-- PROVIDED TEXT follows --
Located in New England, Rural Development is most concerned about building homes that will stay warm efficiently in the winter. In other parts of the country, priorities are different.
“Here in the South, the game of energy efficiency is how many hours or how many days can I keep the air conditioner off,” says Dick Pierce, senior director of programs at American YouthWorks, in Austin, Tex.
The organization runs Casa Verde Builders — which is part of the national YouthBuild network — where young people, largely from poor neighborhoods, build low-cost housing and pursue their high-school diploma or GED. Casa Verde is part of the AmeriCorps national service program, and participants who complete a year of service earn a $4,725 education award, which they can put toward college or a trade school.
Mr. Pierce says a home’s design and the way it is situated on a lot can go a long way toward keeping it cool during Austin’s hot summers.
Ideally, he says, the house should face the summer breeze and have a porch that also faces in that direction. A front door at the middle of the house that can be opened to catch the breeze, and a central hall or open floor plan that lets the breeze move through to another door or window at the back of the house, he says, can make a big difference.
The location of rooms and even appliances can also cut down on air-conditioning use. Bedrooms on corners of the house, for example, allow windows on two walls and a ceiling fan. Putting the washer and dryer outside in the carport keeps the heat the machines generate out of the main living space.
Casa Verde leaves as many trees on the lot as possible — unlike most builders who usually cut them down right away — and has even moved trees, because homes shaded by mature trees have substantially lower energy bills.
“You start to get the drift of all these little, sensible, common-sense things that you can do,” says Mr. Pierce. “When energy was so cheap, we just got away from thinking about them.”
-- PROVIDED TEXT concluded --
WHAT YOU HAVE TO DO.
Decide whether each statement agrees with the passage about Casa Verde Builders, answering yes or no and quoting the deciding words.
1. Participants who complete a year of service earn a $4,725 education award.
2. Casa Verde usually cuts down the trees on a lot right away.
3. Bedrooms on the corners of a house allow windows on two walls.
Rely only on the passage about Casa Verde Builders.
-- INFORMATION PROVIDED follows --
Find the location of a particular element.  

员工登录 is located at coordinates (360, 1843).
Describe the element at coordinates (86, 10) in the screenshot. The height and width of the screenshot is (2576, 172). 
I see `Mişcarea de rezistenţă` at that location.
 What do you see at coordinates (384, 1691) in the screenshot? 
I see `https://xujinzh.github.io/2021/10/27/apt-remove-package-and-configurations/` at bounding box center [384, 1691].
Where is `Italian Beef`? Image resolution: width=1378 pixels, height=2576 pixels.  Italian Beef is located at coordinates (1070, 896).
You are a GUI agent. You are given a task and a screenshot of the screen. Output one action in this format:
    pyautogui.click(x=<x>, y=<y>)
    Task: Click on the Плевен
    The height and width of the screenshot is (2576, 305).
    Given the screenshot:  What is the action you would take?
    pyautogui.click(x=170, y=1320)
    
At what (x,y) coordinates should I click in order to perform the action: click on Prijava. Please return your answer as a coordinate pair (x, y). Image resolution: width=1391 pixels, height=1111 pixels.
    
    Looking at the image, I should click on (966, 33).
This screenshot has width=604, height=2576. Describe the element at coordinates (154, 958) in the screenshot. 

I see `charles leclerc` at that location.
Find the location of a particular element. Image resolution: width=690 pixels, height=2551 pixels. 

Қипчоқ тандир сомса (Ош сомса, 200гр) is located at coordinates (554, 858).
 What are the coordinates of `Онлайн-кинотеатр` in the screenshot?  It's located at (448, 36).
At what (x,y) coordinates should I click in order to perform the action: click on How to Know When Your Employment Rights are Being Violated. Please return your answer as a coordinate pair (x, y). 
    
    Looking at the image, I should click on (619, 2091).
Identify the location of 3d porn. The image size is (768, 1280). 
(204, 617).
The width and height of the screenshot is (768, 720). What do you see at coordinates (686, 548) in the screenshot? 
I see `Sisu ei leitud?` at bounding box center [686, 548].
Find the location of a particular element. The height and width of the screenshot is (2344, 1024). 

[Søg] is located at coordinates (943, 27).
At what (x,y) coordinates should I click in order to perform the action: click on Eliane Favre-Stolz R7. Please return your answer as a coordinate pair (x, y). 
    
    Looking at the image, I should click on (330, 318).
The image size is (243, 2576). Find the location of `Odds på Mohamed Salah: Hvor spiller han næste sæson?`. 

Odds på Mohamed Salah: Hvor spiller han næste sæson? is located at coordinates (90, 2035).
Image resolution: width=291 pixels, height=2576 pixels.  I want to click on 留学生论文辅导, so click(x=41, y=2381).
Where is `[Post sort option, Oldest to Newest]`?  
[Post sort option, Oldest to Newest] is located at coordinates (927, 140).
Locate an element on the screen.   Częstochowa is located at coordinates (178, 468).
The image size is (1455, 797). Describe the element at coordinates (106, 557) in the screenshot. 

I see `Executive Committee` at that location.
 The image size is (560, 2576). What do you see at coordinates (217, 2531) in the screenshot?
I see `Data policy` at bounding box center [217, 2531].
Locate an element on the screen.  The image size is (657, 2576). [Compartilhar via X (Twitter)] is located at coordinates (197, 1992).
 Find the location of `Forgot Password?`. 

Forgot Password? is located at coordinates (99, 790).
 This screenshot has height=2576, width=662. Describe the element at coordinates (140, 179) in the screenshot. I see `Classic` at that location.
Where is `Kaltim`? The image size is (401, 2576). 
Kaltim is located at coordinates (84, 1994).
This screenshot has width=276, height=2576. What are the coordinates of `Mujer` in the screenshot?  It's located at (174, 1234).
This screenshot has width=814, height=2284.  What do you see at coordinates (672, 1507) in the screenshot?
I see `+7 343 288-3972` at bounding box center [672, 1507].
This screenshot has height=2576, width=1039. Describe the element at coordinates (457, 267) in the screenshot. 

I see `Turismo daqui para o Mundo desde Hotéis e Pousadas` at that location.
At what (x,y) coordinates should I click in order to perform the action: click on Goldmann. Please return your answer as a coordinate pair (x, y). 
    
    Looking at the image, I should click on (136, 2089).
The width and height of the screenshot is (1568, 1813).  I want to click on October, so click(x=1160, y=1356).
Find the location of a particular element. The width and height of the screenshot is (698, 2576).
-- INFORMATION PROVIDED concluded --
SOLVED EXERCISE.
1. Yes: "participants who complete a year of service earn a $4,725 education award"
2. No: "Casa Verde leaves as many trees on the lot as possible"
3. Yes: "Bedrooms on corners of the house, for example, allow windows on two walls and a ceiling fan."